Normally one would increase/decrease the numerator/denominator and thus deduce whether it is convergent and divergent. This one however is not as simple as that. Here's a proposition of a solution:
We know $x^2 $ dominates over $\ln x$, so the integrand can be written
$$ \frac 1{x^2 - \ln x} = \frac 1{x^2\left(1 - \frac {\ln x}{x^2} \right)} $$
Since $x^2$ dominates $\ln x $ (i.e. $\frac {\ln x}{x^2} \to 0$ when $x \to \infty$), then surely $\frac {\ln x}{x^2} < \frac 12 $ whenever $x$ is greater than some $x_0$. Therefore we have
$$ \frac 1{x^2\left(1 - \frac {\ln x}{x^2} \right)} \leq \frac 1{x^2\left(1 - \frac 12 \right)} $$
Now we can integrate from $x_0$ to $\infty$ and show that
$$ \int_{x_0}^\infty \frac {\mathrm{d}x}{x^2 - \ln x}$$
converges.

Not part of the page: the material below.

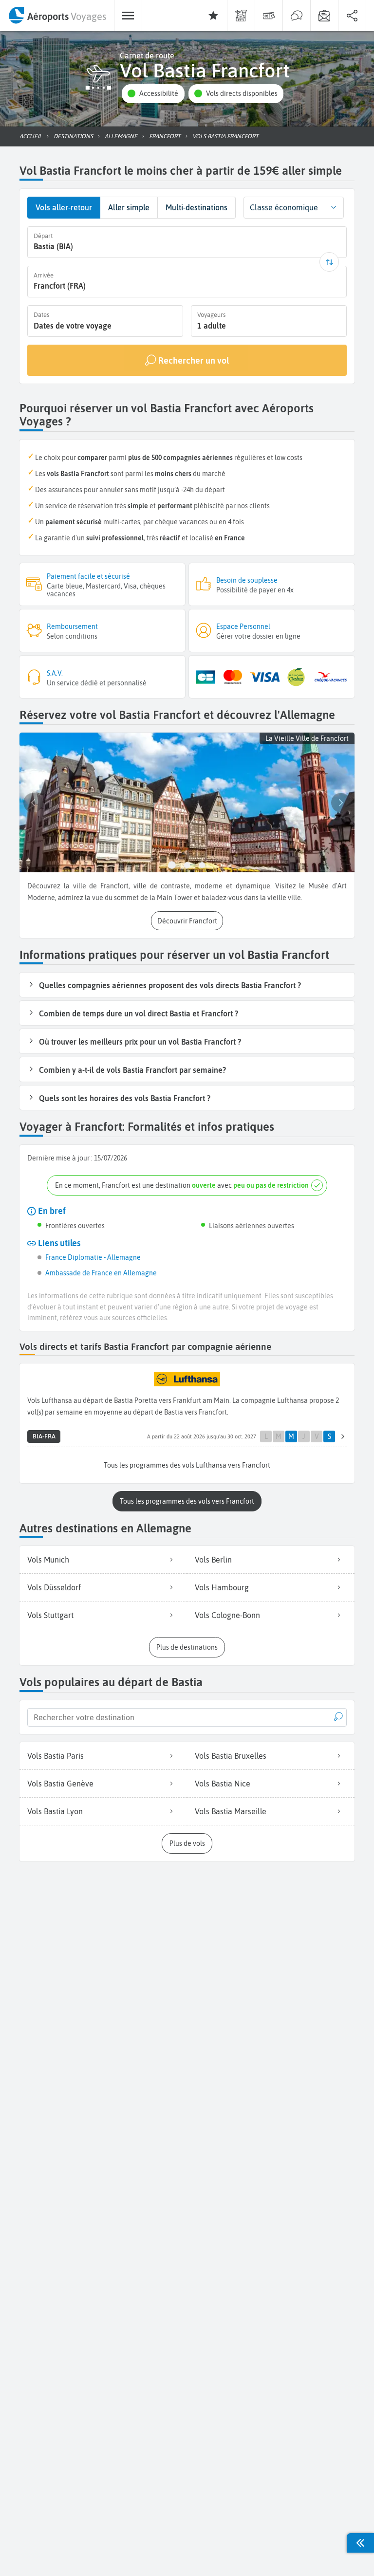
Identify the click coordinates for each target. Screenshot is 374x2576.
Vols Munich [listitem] (48, 1559)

But I do not understand how this integral from $x_0$ to $\infty$ implies that the same integral from $1$ to $\infty$ also must converge. Someone care to explain?
$$ \forall A\quad\int_{1}^A \frac {\mathrm{d}x}{x^2 - \ln x}= \int_{1}^{x_0} \frac {\mathrm{d}x}{x^2 - \ln x}+ \int_{x_0}^A \frac {\mathrm{d}x}{x^2 - \ln x}$$ so what happens when $A\to\infty$?